John Buck has found a new tenant for the soon-to-be-vacant space in his eponymous development firm’s Wacker Drive office tower.
After losing two big tenants in the tower at 155 North Wacker Drive, the Chicago-based developer has secured one new tenant, and is close to inking a lease with another, Crain’s reported. John Buck developed the 1.2 million-square-foot tower in 2009.
Insurer Ryan Specialty Group has leased about 40,000 square feet across two floors in the tower and will relocate its Chicago office from the 57,000-square-foot space it leases in the Two Prudential Plaza tower at 180 North Stetson Avenue. In addition, the testing, inspection and certification services division of Underwriters Laboratories is in talks to lease about 40,000 square feet in the Wacker Drive tower.
The leases would help John Buck fill the spaces left vacant when healthcare management consulting firm Vizient moved to the redeveloped Old Post Office building in 2021 and when the second-largest tenant, law firm Skadden, Arps, Slate, Meagher & Flom announced plans to leave the 170,000-square-foot space in the tower for a smaller space in BMO Tower next to Union Station. John Buck developed the tower, completing it in 2009.
Ryan’s new lease marks a downsizing for the specialty insurance company, following the trend of companies reducing their office footprints and moving to new or redeveloped spaces.
For UL, the firm joins a wave of suburban-based companies opening offices in downtown Chicago to have better access to the young, urban talent.
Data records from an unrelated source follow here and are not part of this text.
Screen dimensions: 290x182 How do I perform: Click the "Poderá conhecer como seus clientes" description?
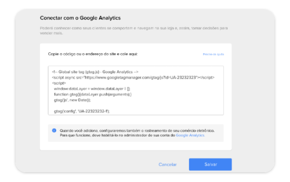[x=134, y=31]
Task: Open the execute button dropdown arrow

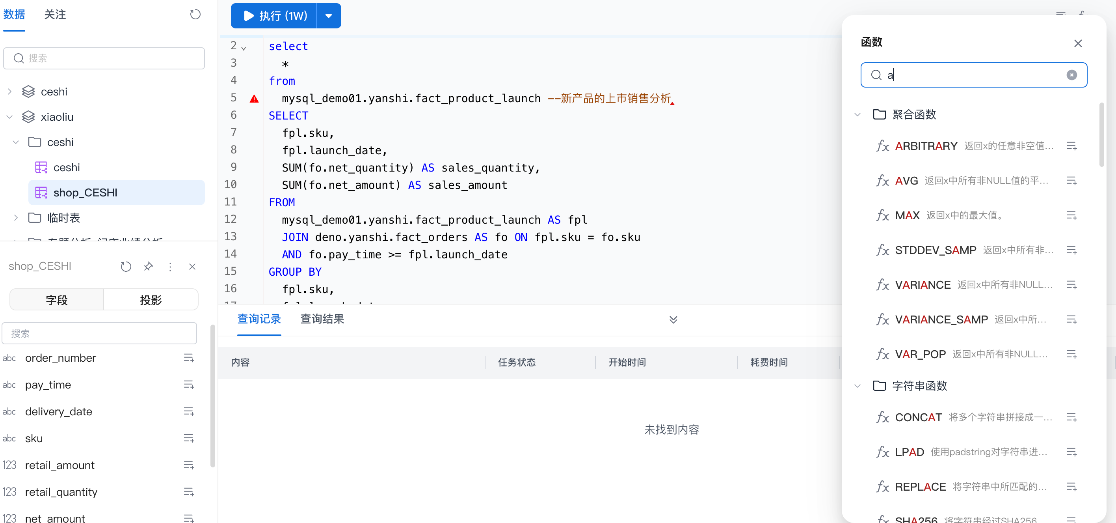Action: [x=328, y=16]
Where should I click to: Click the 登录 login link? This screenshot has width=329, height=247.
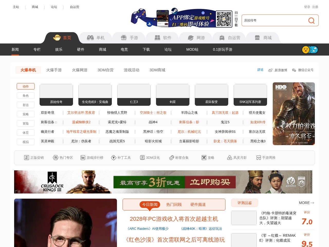click(307, 7)
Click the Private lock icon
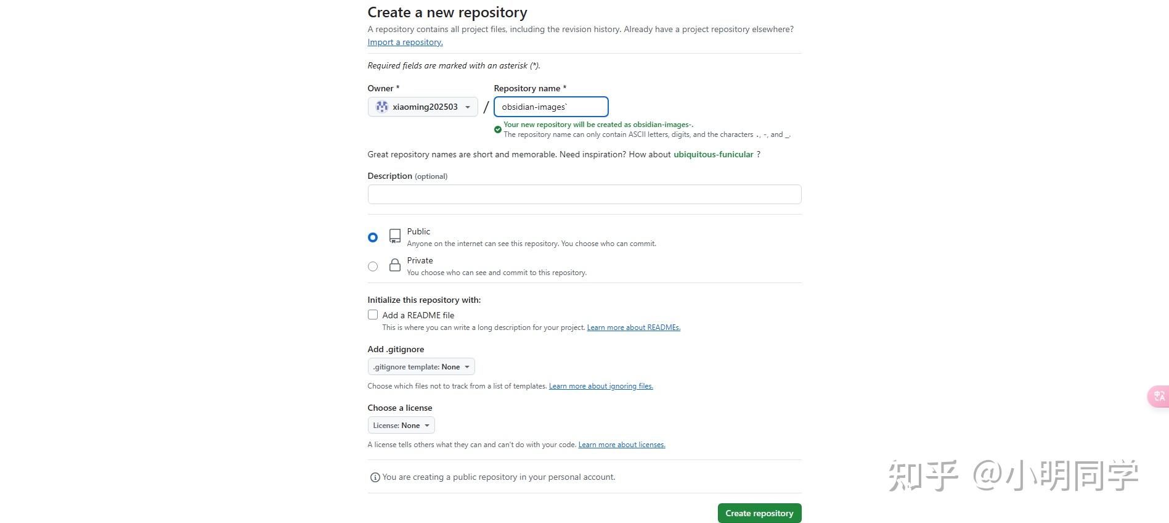Image resolution: width=1169 pixels, height=523 pixels. pos(395,265)
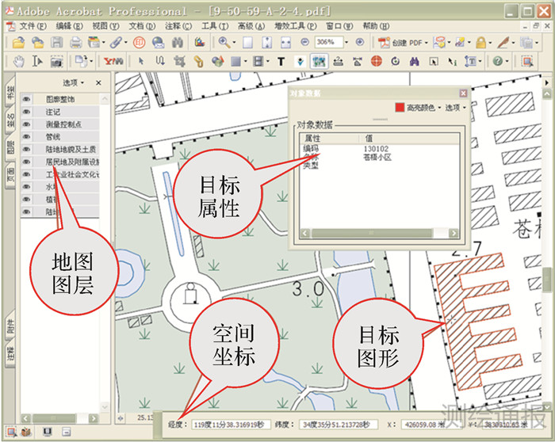Click the red highlight color swatch
Image resolution: width=555 pixels, height=442 pixels.
(399, 108)
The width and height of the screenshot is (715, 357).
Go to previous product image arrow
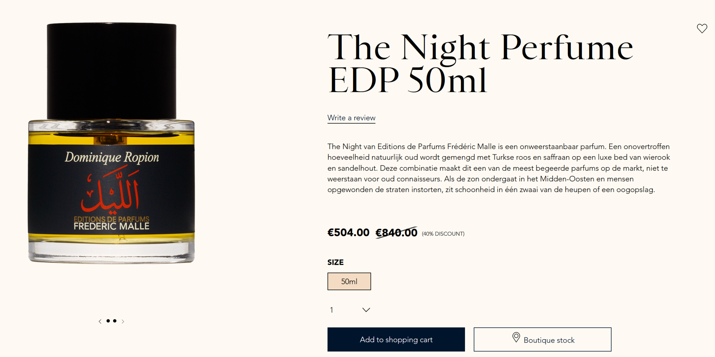(100, 321)
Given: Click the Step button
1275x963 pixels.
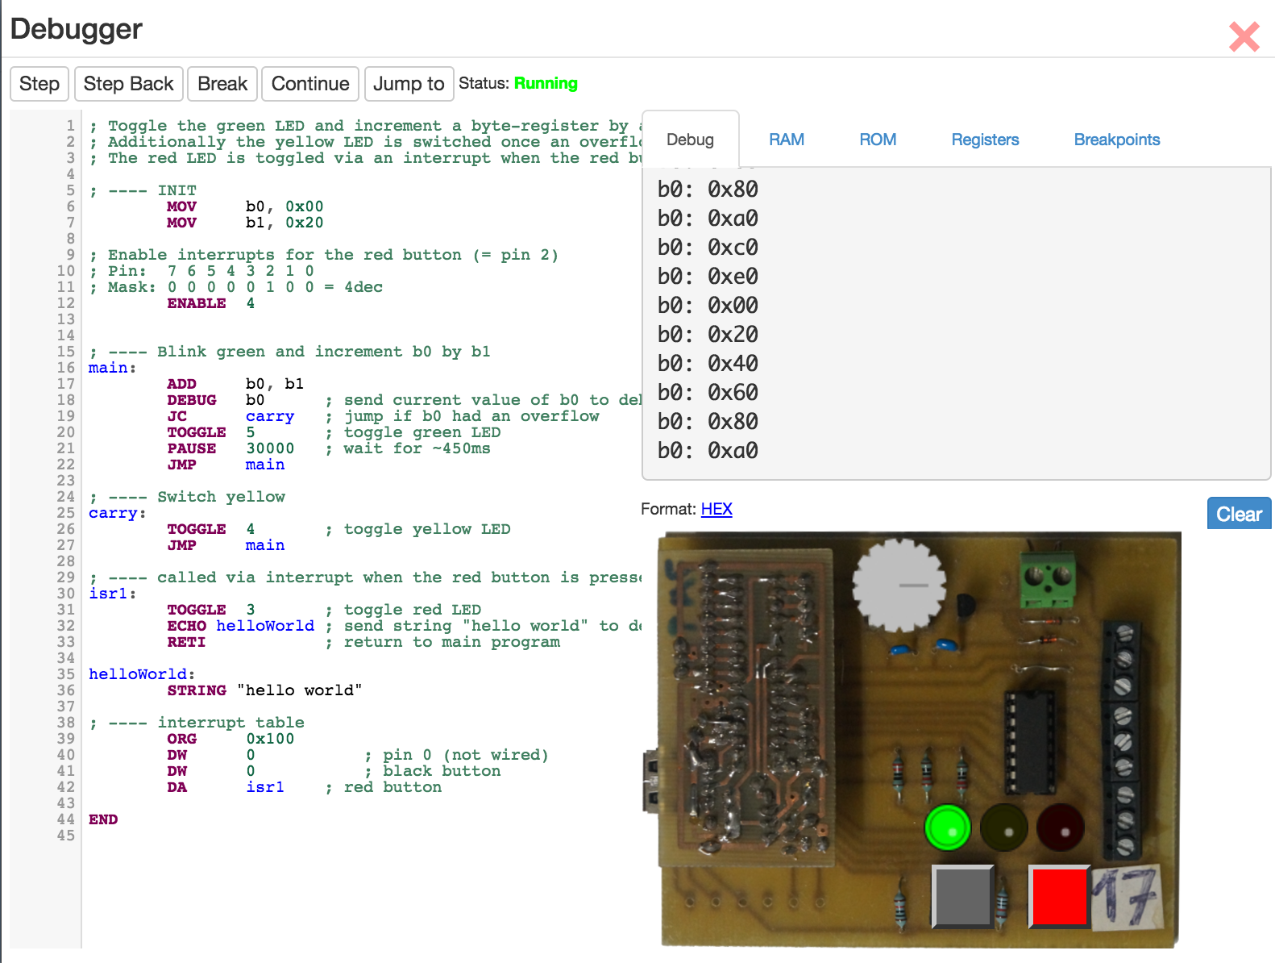Looking at the screenshot, I should point(39,84).
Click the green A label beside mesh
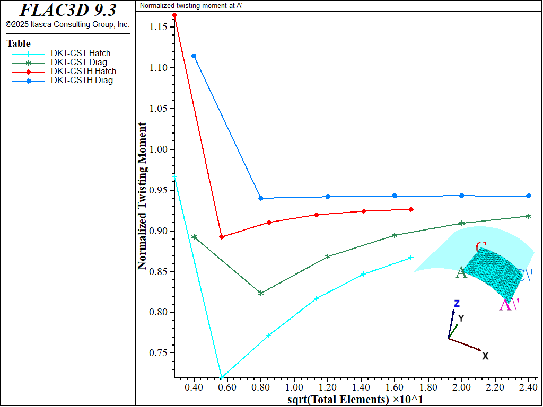 [x=461, y=273]
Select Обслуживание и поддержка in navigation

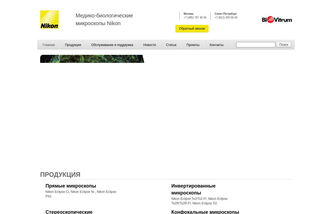(x=112, y=45)
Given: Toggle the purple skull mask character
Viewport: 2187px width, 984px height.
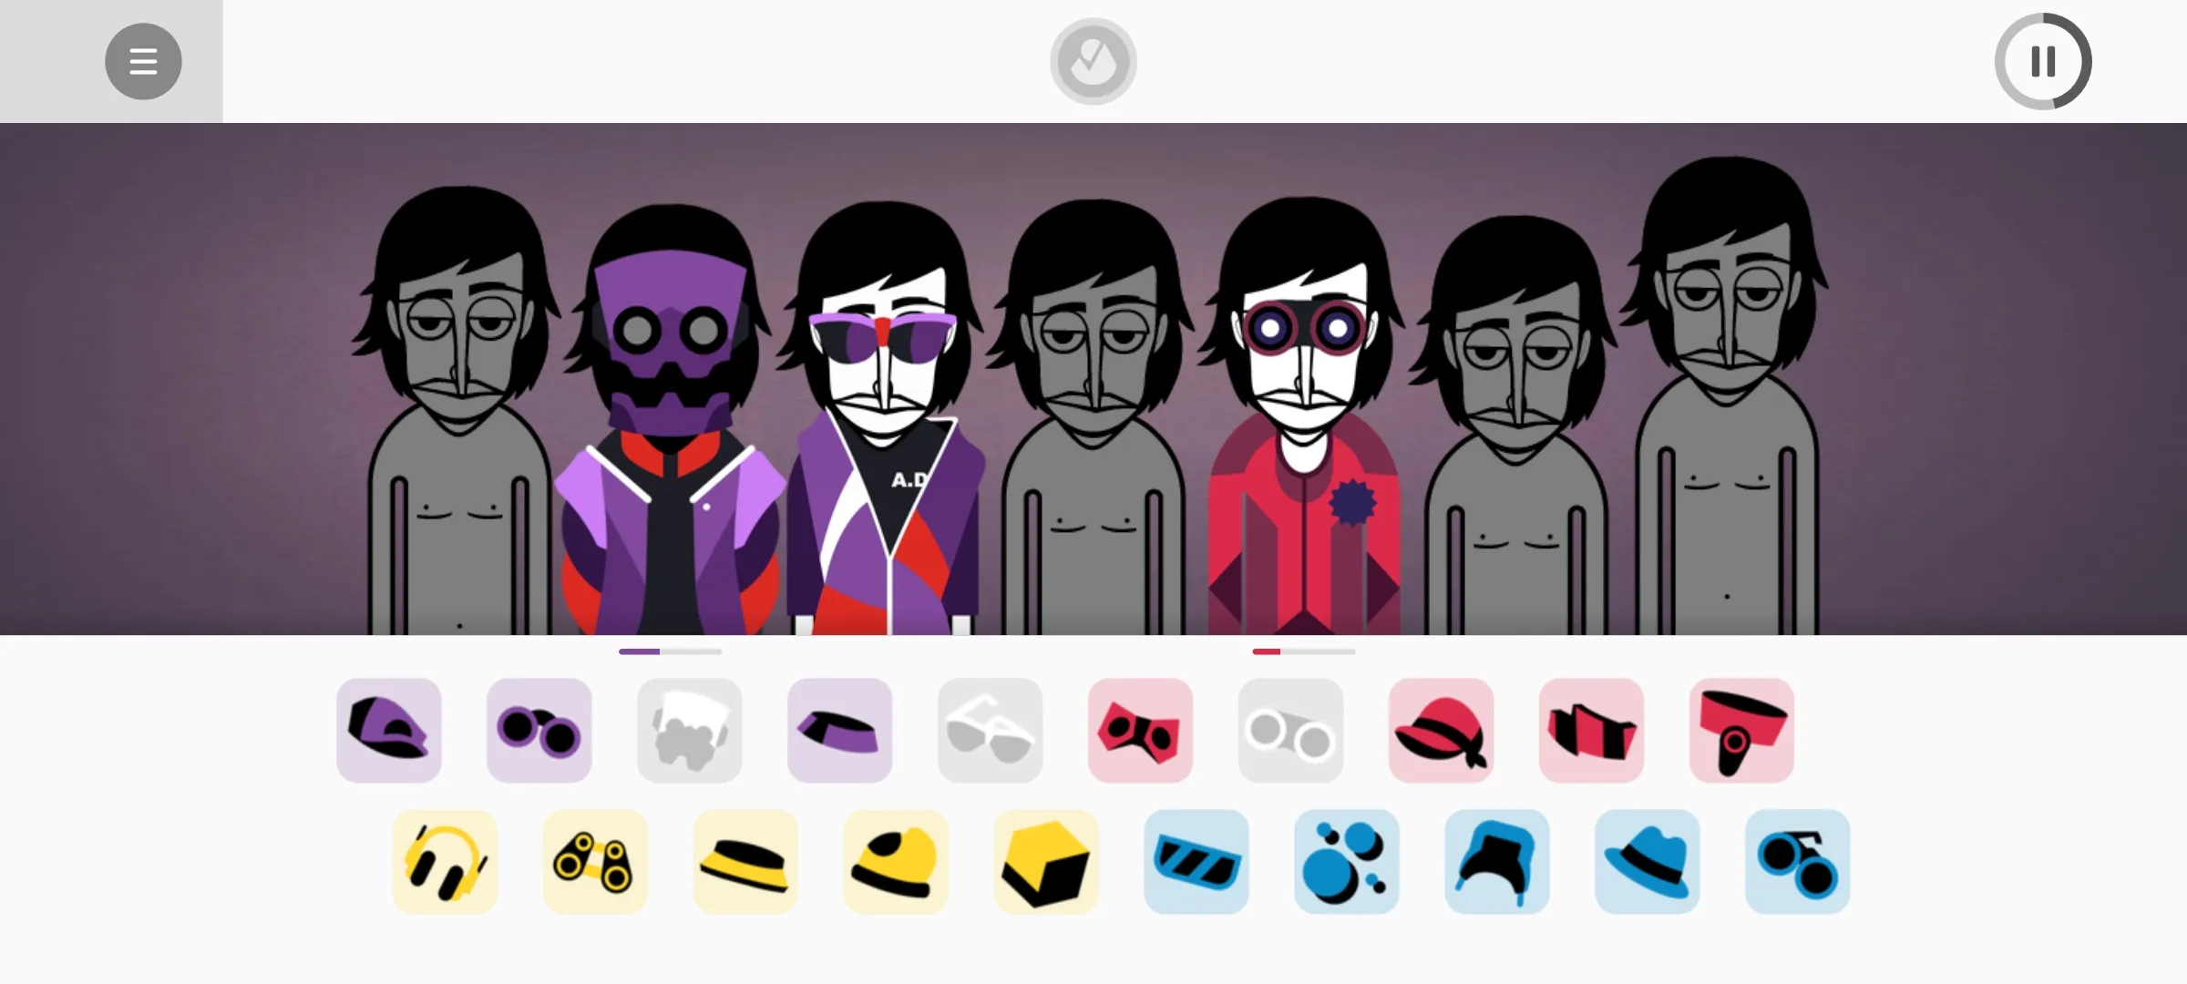Looking at the screenshot, I should [670, 419].
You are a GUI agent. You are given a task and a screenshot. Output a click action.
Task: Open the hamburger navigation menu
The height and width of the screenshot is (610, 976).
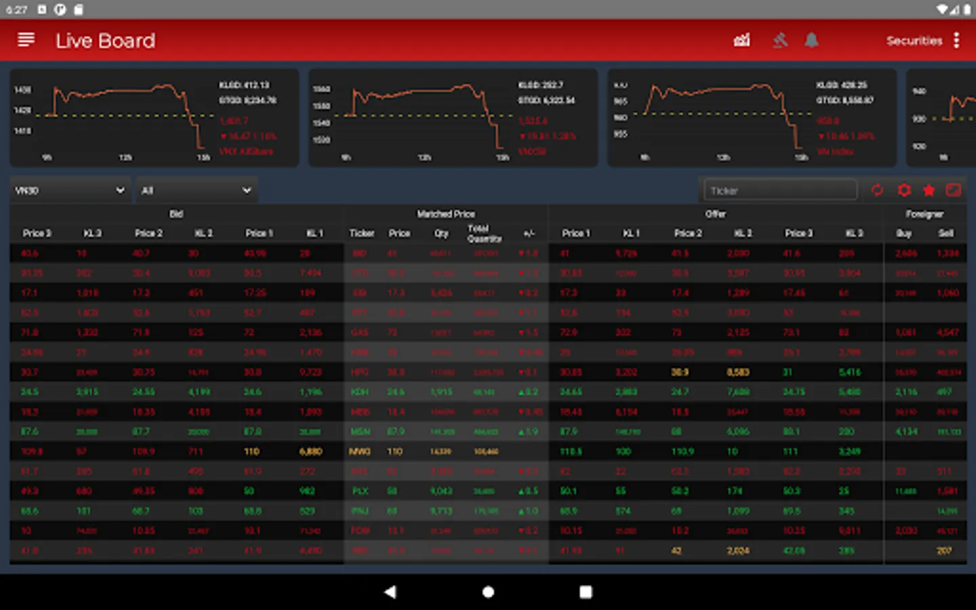point(26,40)
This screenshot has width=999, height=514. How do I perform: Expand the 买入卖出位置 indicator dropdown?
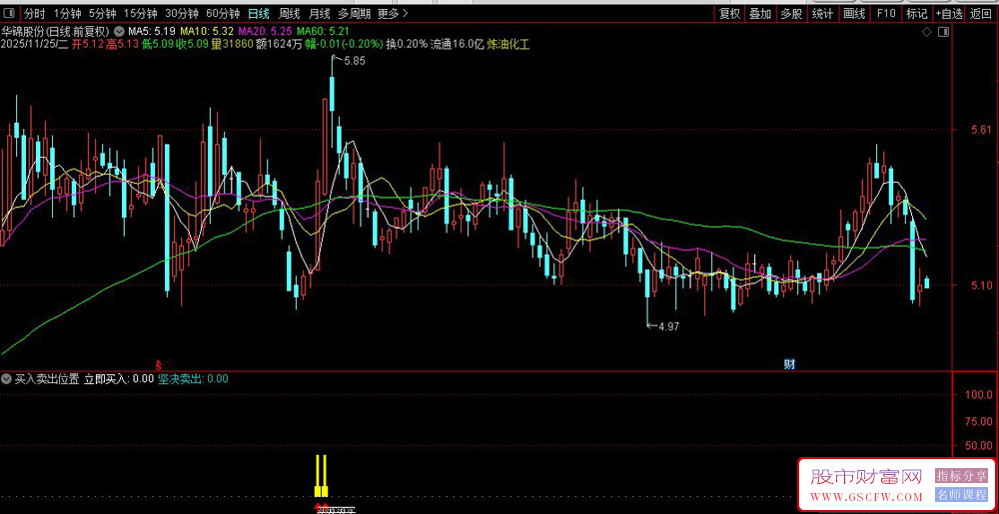pyautogui.click(x=6, y=379)
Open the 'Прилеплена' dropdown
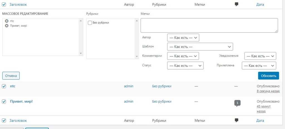Image resolution: width=285 pixels, height=129 pixels. pos(259,66)
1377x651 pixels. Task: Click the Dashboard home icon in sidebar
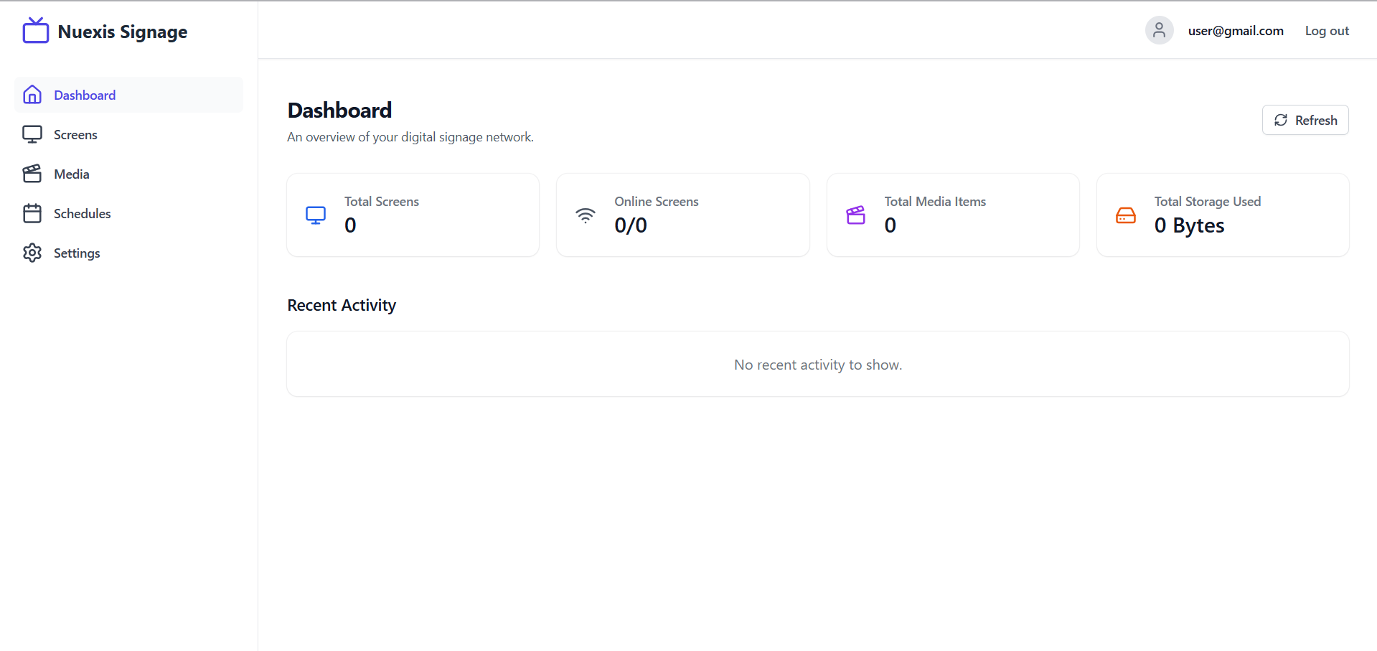click(32, 95)
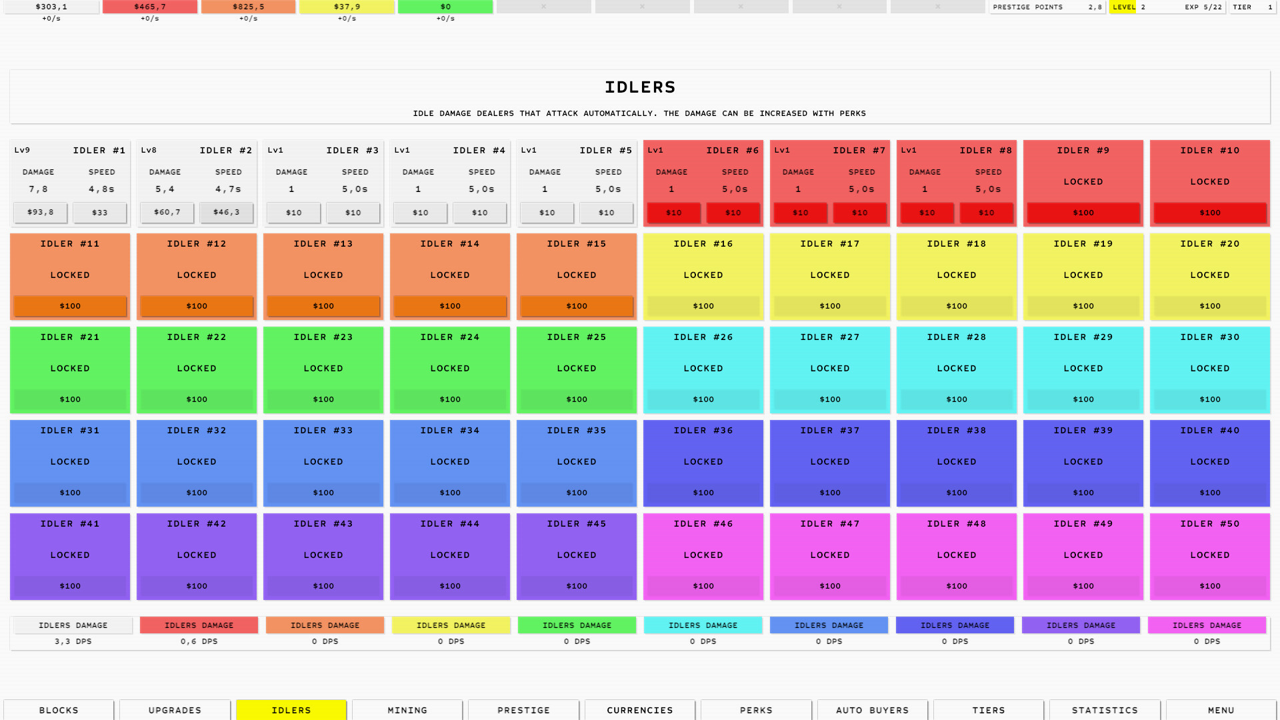Select the MINING tab
Viewport: 1280px width, 720px height.
[x=407, y=710]
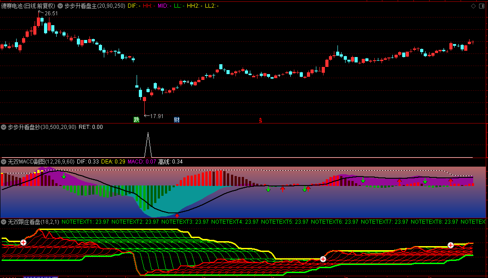Click the rightmost plus-circle marker in 跟庄 panel
Viewport: 488px width, 278px height.
[x=450, y=245]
The company’s nonprofit affiliates last year leased 53,000 square feet of offices in downtown Evanston last year, and the firm is keeping its campus at 333 Pfingsten Road in suburban Northbrook, which has been its headquarters since the late 1970s and has lab and product testing capabilities.
“We’ve been happy in Northbrook for many years, but we’re out of space,” UL Research CEO Terrence Brady said at a November Evanston City Council meeting, the outlet Evanston RoundTable reported. He wants employees to be able to more easily get to offices without having to drive, prompting the downtown lease.